**Goal**
Edit the entries below so that each "specified word" reads "listed word", leaving every other part unchanged.

**Supplied entries**
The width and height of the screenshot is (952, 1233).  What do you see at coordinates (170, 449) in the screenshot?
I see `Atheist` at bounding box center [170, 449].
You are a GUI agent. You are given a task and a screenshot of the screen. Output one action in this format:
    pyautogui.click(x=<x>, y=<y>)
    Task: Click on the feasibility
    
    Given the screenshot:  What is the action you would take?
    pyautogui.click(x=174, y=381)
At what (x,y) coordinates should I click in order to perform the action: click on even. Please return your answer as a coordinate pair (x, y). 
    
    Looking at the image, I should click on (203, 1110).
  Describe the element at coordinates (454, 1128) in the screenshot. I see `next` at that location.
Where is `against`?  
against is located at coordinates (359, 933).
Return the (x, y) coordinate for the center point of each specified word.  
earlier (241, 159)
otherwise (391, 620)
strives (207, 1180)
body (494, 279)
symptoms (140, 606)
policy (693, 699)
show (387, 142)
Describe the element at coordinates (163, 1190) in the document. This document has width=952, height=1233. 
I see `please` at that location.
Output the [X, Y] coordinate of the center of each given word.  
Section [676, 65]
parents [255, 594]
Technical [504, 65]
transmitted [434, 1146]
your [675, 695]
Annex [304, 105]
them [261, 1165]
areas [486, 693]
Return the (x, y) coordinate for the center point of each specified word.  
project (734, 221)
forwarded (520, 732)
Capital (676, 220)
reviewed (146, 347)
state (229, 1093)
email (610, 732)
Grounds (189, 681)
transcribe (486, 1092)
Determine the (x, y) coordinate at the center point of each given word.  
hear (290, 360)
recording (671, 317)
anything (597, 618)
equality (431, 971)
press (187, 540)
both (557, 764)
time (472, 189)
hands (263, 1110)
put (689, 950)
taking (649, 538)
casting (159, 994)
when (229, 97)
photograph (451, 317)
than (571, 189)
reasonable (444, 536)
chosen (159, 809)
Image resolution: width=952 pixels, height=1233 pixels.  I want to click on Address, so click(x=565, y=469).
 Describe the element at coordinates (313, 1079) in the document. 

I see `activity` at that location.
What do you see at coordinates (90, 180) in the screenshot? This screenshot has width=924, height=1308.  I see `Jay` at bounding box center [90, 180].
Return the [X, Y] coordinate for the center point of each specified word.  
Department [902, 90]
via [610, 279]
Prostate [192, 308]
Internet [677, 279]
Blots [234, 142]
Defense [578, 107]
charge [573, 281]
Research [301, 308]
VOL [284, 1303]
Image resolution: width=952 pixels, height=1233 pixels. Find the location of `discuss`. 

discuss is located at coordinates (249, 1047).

**Expected output**
The width and height of the screenshot is (952, 1233).  What do you see at coordinates (170, 449) in the screenshot?
I see `Atheist` at bounding box center [170, 449].
You are a GUI agent. You are given a task and a screenshot of the screen. Output one action in this format:
    pyautogui.click(x=<x>, y=<y>)
    Task: Click on the feasibility
    
    Given the screenshot:  What is the action you would take?
    pyautogui.click(x=174, y=381)
At what (x,y) coordinates should I click in order to perform the action: click on even. Please return your answer as a coordinate pair (x, y). 
    
    Looking at the image, I should click on (203, 1110).
  Describe the element at coordinates (454, 1128) in the screenshot. I see `next` at that location.
Where is `against`?  
against is located at coordinates (359, 933).
Return the (x, y) coordinate for the center point of each listed word.  
earlier (241, 159)
otherwise (391, 620)
strives (207, 1180)
body (494, 279)
symptoms (140, 606)
policy (693, 699)
show (387, 142)
Describe the element at coordinates (163, 1190) in the document. This document has width=952, height=1233. 
I see `please` at that location.
Output the [X, Y] coordinate of the center of each given word.  
Section [676, 65]
parents [255, 594]
Technical [504, 65]
transmitted [434, 1146]
your [675, 695]
Annex [304, 105]
them [261, 1165]
areas [486, 693]
Return the (x, y) coordinate for the center point of each listed word.  
project (734, 221)
forwarded (520, 732)
Capital (676, 220)
reviewed (146, 347)
state (229, 1093)
email (610, 732)
Grounds (189, 681)
transcribe (486, 1092)
Determine the (x, y) coordinate at the center point of each given word.  
hear (290, 360)
recording (671, 317)
anything (597, 618)
equality (431, 971)
press (187, 540)
both (557, 764)
time (472, 189)
hands (263, 1110)
put (689, 950)
taking (649, 538)
casting (159, 994)
when (229, 97)
photograph (451, 317)
than (571, 189)
reasonable (444, 536)
chosen (159, 809)
Image resolution: width=952 pixels, height=1233 pixels.  I want to click on Address, so click(x=565, y=469).
 Describe the element at coordinates (313, 1079) in the document. 

I see `activity` at that location.
What do you see at coordinates (90, 180) in the screenshot? This screenshot has width=924, height=1308.  I see `Jay` at bounding box center [90, 180].
Return the [X, Y] coordinate for the center point of each listed word.  
Department [902, 90]
via [610, 279]
Prostate [192, 308]
Internet [677, 279]
Blots [234, 142]
Defense [578, 107]
charge [573, 281]
Research [301, 308]
VOL [284, 1303]
Image resolution: width=952 pixels, height=1233 pixels. Find the location of `discuss`. 

discuss is located at coordinates (249, 1047).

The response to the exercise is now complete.